Creating and Modifying CookieCutter Project Templates

Written on May 30, 2019

[ data-science easi ]

A while back, I wrote about CookieCutter Data Science, which a project templating scheme for homogenizing data science projects. The data science cookiecutter was a great idea, I think, and my team uses it for all our projects at work. The key is in encouraging/enforcing a certain level of standards and structure. It takes a little cognitive load to take on the data science cookiecutter your first time, but ever thereafter it will lighten the cognitive load for you and your team. This is essential when working on multiple projects at once, leaving projects idle for weeks to months at a time, and frequently swapping projects with others on the team.

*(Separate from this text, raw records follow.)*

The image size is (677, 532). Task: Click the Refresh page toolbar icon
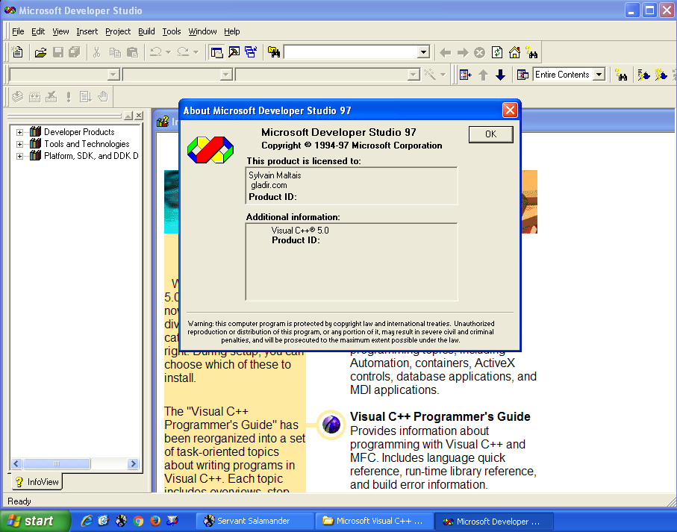(497, 52)
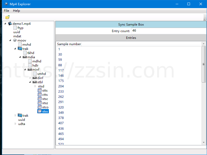Screen dimensions: 207x155
Task: Select the stsz table box icon
Action: pos(40,103)
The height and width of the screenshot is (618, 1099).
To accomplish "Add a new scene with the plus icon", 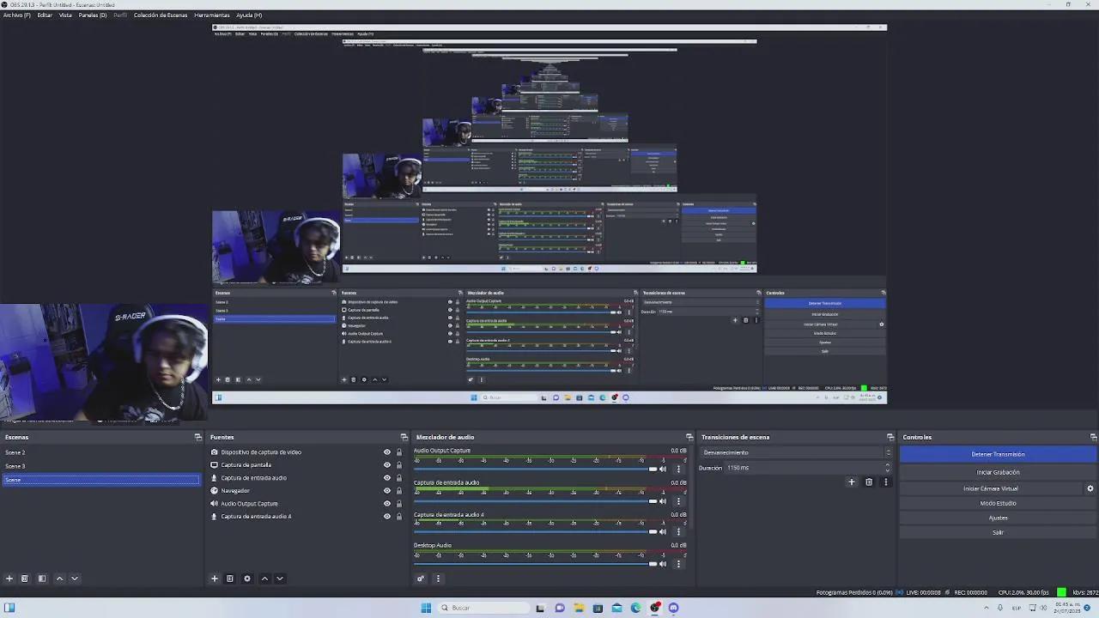I will tap(9, 579).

CookieCutter, in general, can be used as a homogenization tool for any type of project templating. For example, in addition to the data science cookiecutter, a data scientist might be interested in project templating for Python packages. But note that the templating needn’t be for anything related to Python, data science, or programming. It could be that every time you have a new client, you begin their records with the same Microsoft Word and csv files. Or, you might write the same boilerplate for blog posts written in Markdown over and over again. Both can be cookiecutter’d.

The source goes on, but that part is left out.